In an interaction with Outlook Business, Abhishek Rungta, founder and chief executive officer of Indus Net Technologies, says, that some accelerators ask the start-ups to move their headquarters to the US for their operational convenience and structuring. Some VCs also advise start-ups to domicile keeping their global customer base in mind. Nearly seconding his thought, Raghavan says that most of the VCs work as strategic investors and ask the companies to move to get access to strategic and venture capital. Verma adds that VCs prefer certain banks to provide favourable terms and specialised services that can help the start-up maximise its potential. However, they do not agree with the fact that the VCs put pressure on the founders to domicile.

Lessons for India

A section of start-up founders feels that things can change if the local banks to shape up. Krishna Raghavan, founder of UnlistedKart—an unlisted shares marketplace—suggests that Indian banks need to enhance their digital offerings to customers. He believes that they need to collaborate with fintech companies and expand their range of services, such as offering innovative savings and investment options, competitive loan products and flexible banking solutions that cater to the evolving needs of customers. Moreover, Indian banks need to build trust and reliability with the new-age companies—something that SVB was famous for.

Krishna Raghavan
Krishna Raghavan, CEO, UnlistedKart

Mohandas Pai, chairman of venture capital fund Aarin Capital says that banks like SBI and Axis in India have understood the need for the start-up ecosystem and are making an effort to provide new-age banking to young entrepreneurs. “The most important thing to remember while creating a bank for the start-ups is to have specially trained staff that understands the need of young techies, who are straight out of college and are trying to build a company. Unlike traditional businessmen, these techies do not understand finance, but they can build businesses very fast. Catering to them requires a different mindset and new fast-moving system where red-tapism does not lead to a delay in sanctioning of funds or other services.”

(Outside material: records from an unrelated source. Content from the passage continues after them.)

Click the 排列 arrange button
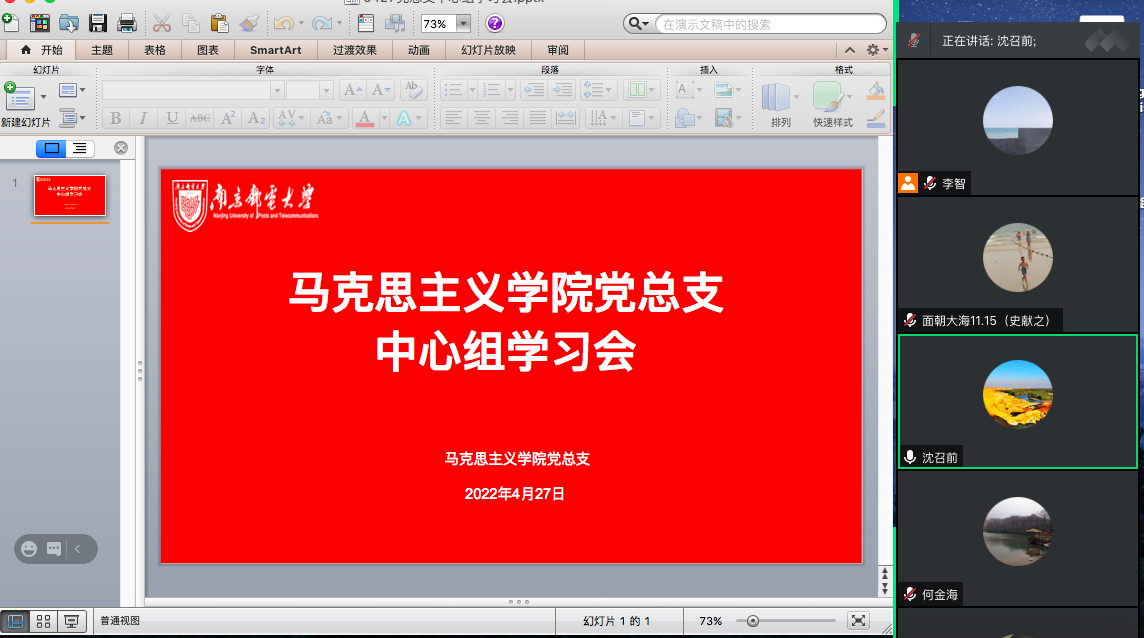Screen dimensions: 1144x638 click(x=780, y=104)
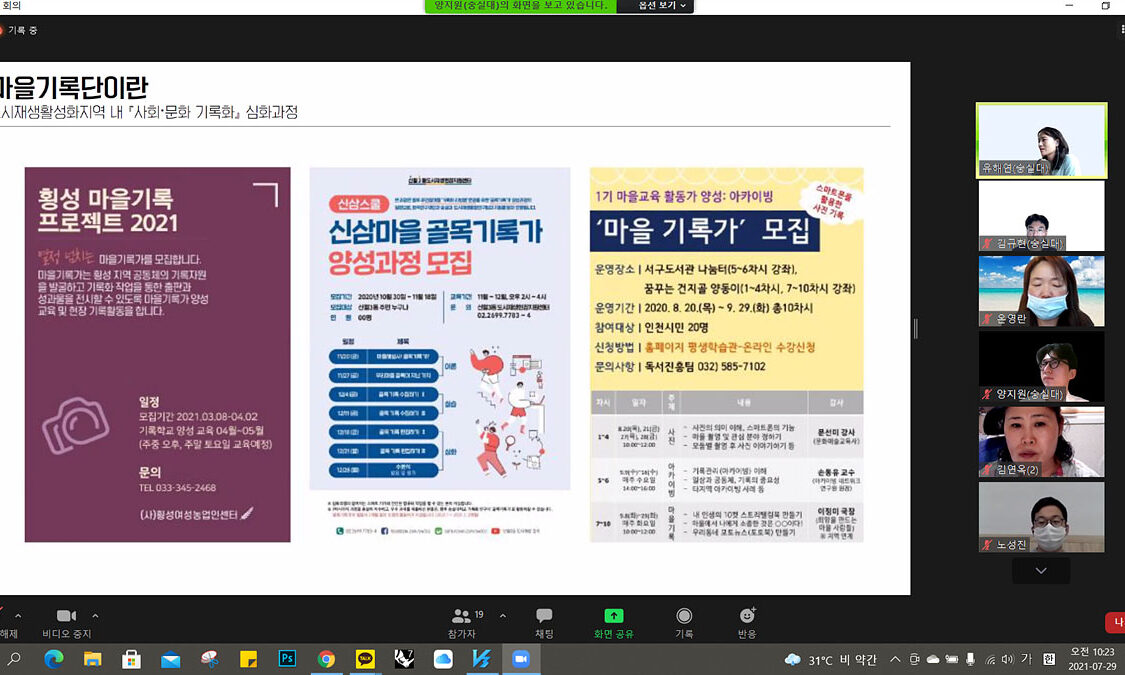Viewport: 1125px width, 675px height.
Task: Click the clock showing 오전 10:23
Action: 1094,659
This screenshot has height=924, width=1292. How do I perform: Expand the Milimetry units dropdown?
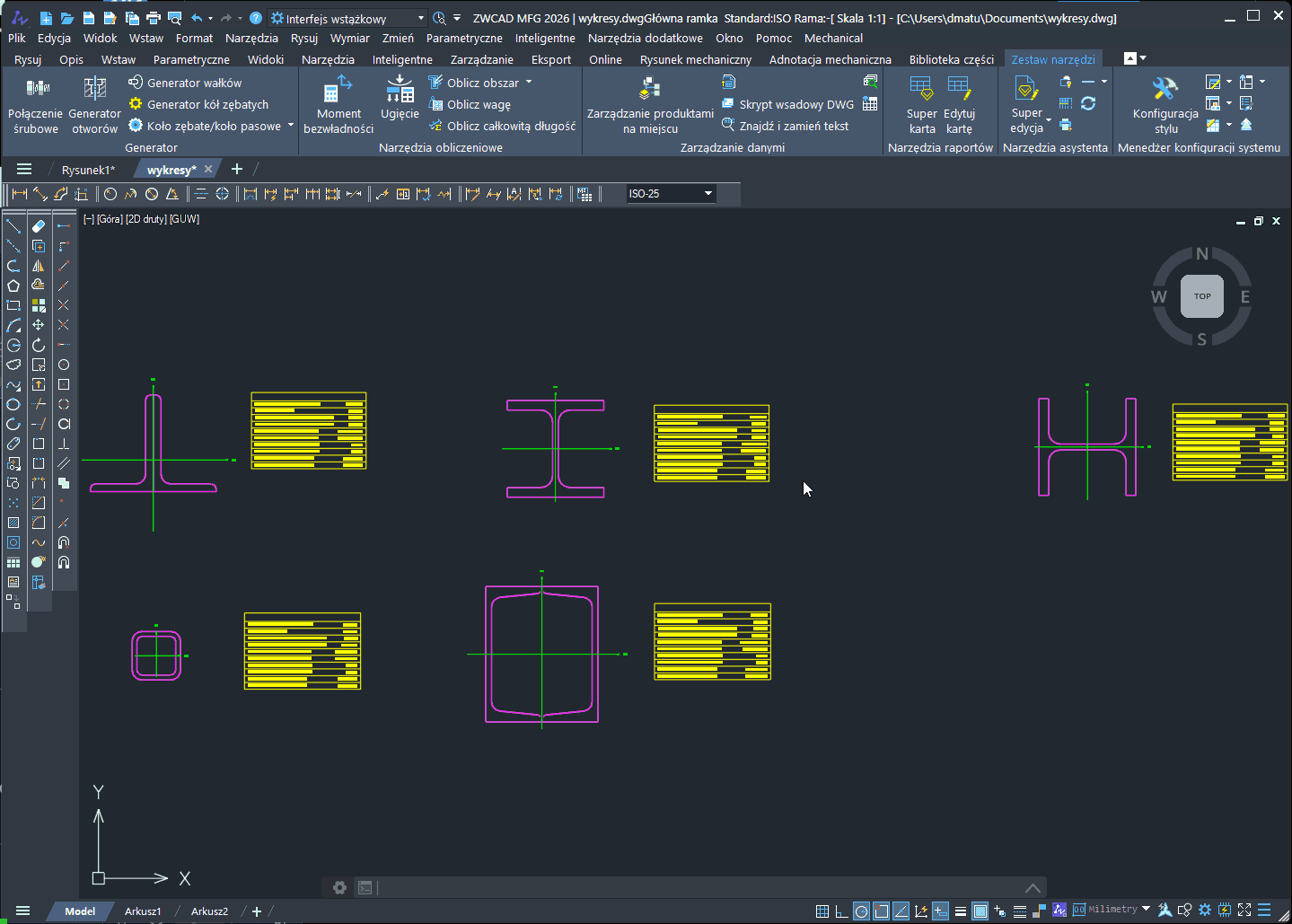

Pai adds, “A start-up bank like SVB should be able to provide working capital loans to companies on the basis of cash flows, unlike traditional banks that ask for collateral.”

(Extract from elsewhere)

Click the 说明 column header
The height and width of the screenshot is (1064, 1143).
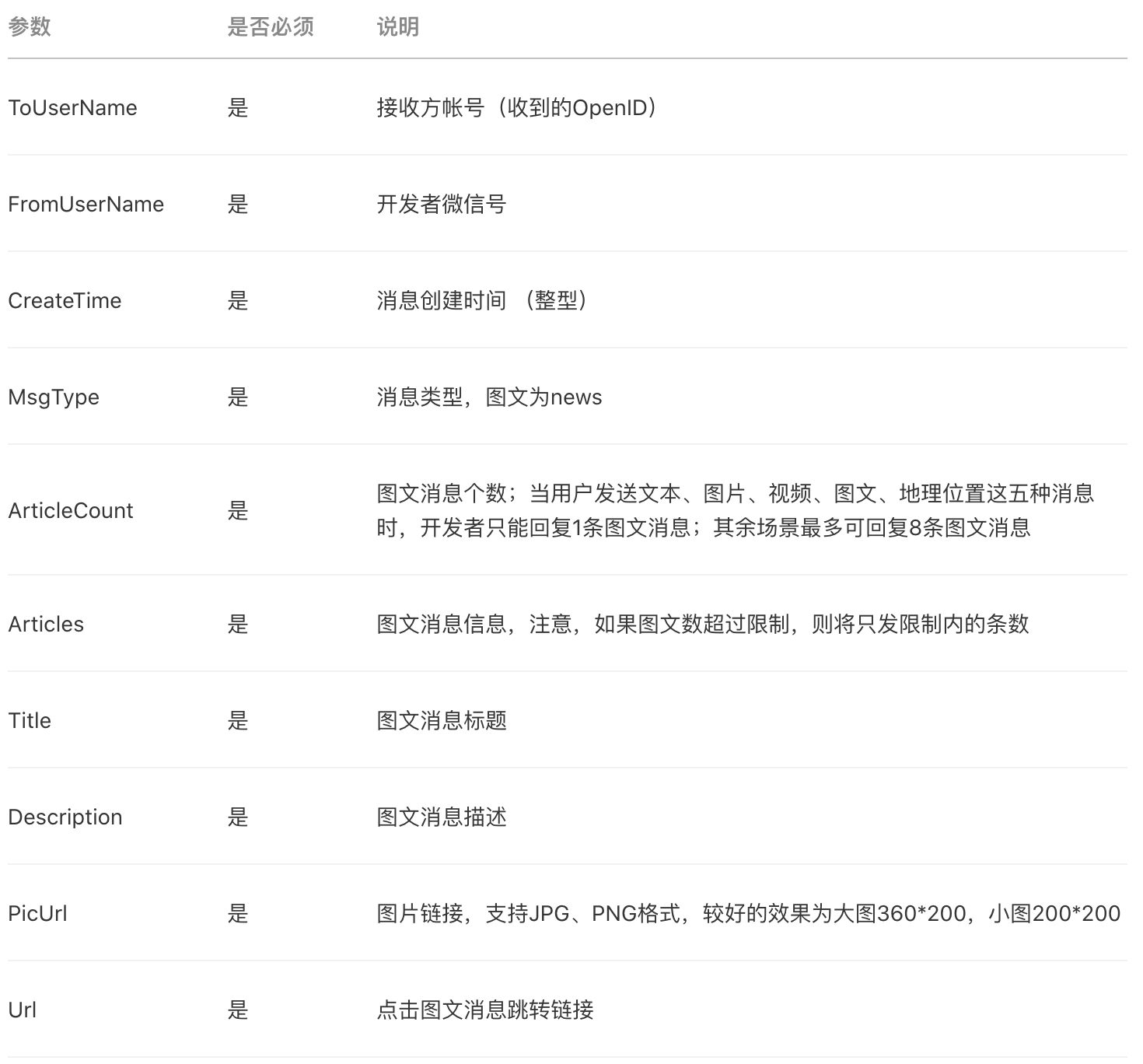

Minister Chandrasekhar had said that he had taken up the issue with finance minister Nirmala Sitharaman, pitching for adapting the Indian banking system to the requirements of the start-ups. According to him, as much as $200 million worth of capital had been shifted from the US to the GIFT City bank in India, indicating that the country is in a position to quickly upgrade its banking system to help beleaguered start-ups struggling to stay afloat in the light of the uncertainty in the US banking system. 

Some reforms are required, but the government needs to be careful about dealing with a fast-moving start-up ecosystem that is often accused of not caring for regulatory filings and maintaining accounting standards for compliance with Indian laws.